Privatisation ou pas?

Bercy a précisé aussi n'avoir aucune intention de céder les 10,01% qui lui resteront une fois que la cession. Une déclaration surprenante. Car initialement c'est bien de la vente des 60% des parts de l'État dont il était question. Elle devait se faire en deux temps. D'abord, par la cession de 49,9% de ses parts, puis par l'exercice d'un put sur le solde au bout de trois ans, à son initiative, en faveur du même acheteur et aux mêmes conditions. Dans un entretien à la Dépêche du Midi, le ministre de l'Économie, Emmanuel Macron, a insisté sur ce point en précisant "qu'il ne s'agit pas d'une privatisation mais bien d'une ouverture de capital dans laquelle les collectivités locales et l'État restent majoritaires avec 50,01% du capital". À suivre dans trois ans. Aujourd'hui, les collectivités locales détiennent les 40% restants (la CCI de Toulouse détient 25% du capital de Toulouse-Blagnac.

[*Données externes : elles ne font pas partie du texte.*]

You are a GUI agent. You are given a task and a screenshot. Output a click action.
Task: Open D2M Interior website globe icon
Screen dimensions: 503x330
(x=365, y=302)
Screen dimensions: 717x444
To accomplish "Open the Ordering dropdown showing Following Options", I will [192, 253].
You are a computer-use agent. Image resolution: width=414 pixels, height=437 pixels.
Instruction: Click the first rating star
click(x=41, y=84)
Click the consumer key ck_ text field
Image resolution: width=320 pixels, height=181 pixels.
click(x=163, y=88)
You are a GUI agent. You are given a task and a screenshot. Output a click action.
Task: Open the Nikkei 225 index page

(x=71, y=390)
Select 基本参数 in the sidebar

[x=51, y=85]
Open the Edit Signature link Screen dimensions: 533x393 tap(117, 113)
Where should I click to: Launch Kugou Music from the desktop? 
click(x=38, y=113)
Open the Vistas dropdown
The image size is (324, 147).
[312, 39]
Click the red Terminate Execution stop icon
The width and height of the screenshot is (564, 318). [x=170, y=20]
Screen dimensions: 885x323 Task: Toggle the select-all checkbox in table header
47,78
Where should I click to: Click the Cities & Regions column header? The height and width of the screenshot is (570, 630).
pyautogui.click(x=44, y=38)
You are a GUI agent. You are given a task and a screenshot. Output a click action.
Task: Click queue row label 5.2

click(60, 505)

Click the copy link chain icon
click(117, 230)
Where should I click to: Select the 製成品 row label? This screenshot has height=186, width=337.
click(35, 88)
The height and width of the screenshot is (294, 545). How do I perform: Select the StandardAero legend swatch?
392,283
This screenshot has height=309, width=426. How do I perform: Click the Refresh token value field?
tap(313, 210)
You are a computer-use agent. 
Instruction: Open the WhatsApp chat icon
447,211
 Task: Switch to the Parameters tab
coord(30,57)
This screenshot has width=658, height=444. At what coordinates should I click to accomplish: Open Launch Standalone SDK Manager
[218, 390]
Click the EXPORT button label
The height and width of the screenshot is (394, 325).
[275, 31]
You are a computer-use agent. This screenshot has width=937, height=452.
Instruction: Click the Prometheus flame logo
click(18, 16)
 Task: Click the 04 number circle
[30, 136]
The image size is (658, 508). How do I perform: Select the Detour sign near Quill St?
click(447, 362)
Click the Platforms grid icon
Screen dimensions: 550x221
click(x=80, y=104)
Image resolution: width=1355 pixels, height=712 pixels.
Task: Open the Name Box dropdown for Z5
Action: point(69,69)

La région Midi-Pyrénées, le département de Haute-Garonne et la communauté urbaine de Toulouse Métropole détiennent chacune 5% du capital).

Quel rôle pour SNC Lavalin?
Comme l'entreprise sera publique au moins pendant trois ans, plusieurs sources au sein des groupes éconduits s'interrogent sur le rôle que jouera SNC Lavalin. S'il devait avoir un rôle opérationnel, selon des avocats, cette position ne serait pas conforme à "l'ordonnance 2005-649 du 6 juin 2005 relative aux marchés passés par certaines personnes publiques ou privées non soumises au code des marchés publics". Cette ordonnance oblige une entreprise publique à procéder à un appel d'offres pour choisir ses sous-traitants. "Il n'y en a pas besoin, rétorque un autre proche du dossier. Il y a une équipe en place. L'opération ne concerne que l'actionnariat, pas l'opérationnel".

Le consortium chinois a donc été préféré aux deux spécialistes aéroportuaires français, Aéroports de Paris, en partenariat avec Predica (Credit Agricole) et Vinci, associé à la Caisse des Dépôts et EDF Invest. Le fonds d'investissement Cube était également candidat.

Le consortium retenu, baptisé Symbiose, "présente un projet de développement ambitieux pour l'aéroport de Toulouse-Blagnac, s'appuyant sur le dynamisme et l'attractivité de la région toulousaine" et "son offre table sur une augmentation de l'emploi liée à la progression du trafic de l'aéroport", assure ainsi Bercy dans un communiqué. Les investisseurs chinois tablent sur un trafic de 18 millions de passagers en 2030 contre 7,5 millions en 2013.

Polémique
Ce choix suscite la polémique. Car si ce dossier divise les tenants et les opposants à la privatisation des aéroports (les premiers mettant en avant leur rôle stratégique dans le développement des territoires), il oppose aussi les partisans d'une privatisation entre eux. Parmi ces derniers en effet, certains déplorent une vente à un investisseur étranger sans expérience aéroportuaire alors que la France possède deux acteurs de poids dans ce domaine. D'autres regrettent également le choix d'un projet industriel jugé par ses rivaux "peu crédible" et qui, par ailleurs, dérange Air France. À ces arguments, les partisans des Chinois mettent en avant un dossier ambitieux que seul le consortium chinois est en mesure de mener à bien.

L'offre chinoise a été la mieux-disante sur le plan financier. "Un prix en rapport avec notre projet", dit-on du côté chinois, qui réfute l'idée d'avoir surpayé l'aéroport toulousain.

Un hub dans le sud-ouest?

Le consortium chinois assure pouvoir convaincre des compagnies aériennes chinoises d'ouvrir des vols entre la Chine (notamment Shenzen) et Toulouse. Une offre attractive qui permettrait d'attirer de nouvelles lignes, à la fois court et long-courrier et donc de créer in fine un nouveau hub dans le Sud-Ouest de la France. Pour autant, ce projet comporte son lot d'incertitudes puisqu'il suppose que le consortium parvienne à convaincre les compagnies chinoises de desservir Toulouse. Ce qui est loin d'être évident. D'autant plus que deux des plus grosses compagnies chinoises China Eastern, et China Southern sont partenaires d'Air France sur les vols entre la Chine et Paris. Et disposent déjà à Roissy d'une offre de vols en correspondance très étoffée. Ce projet suppose aussi une ouverture des droits de trafic.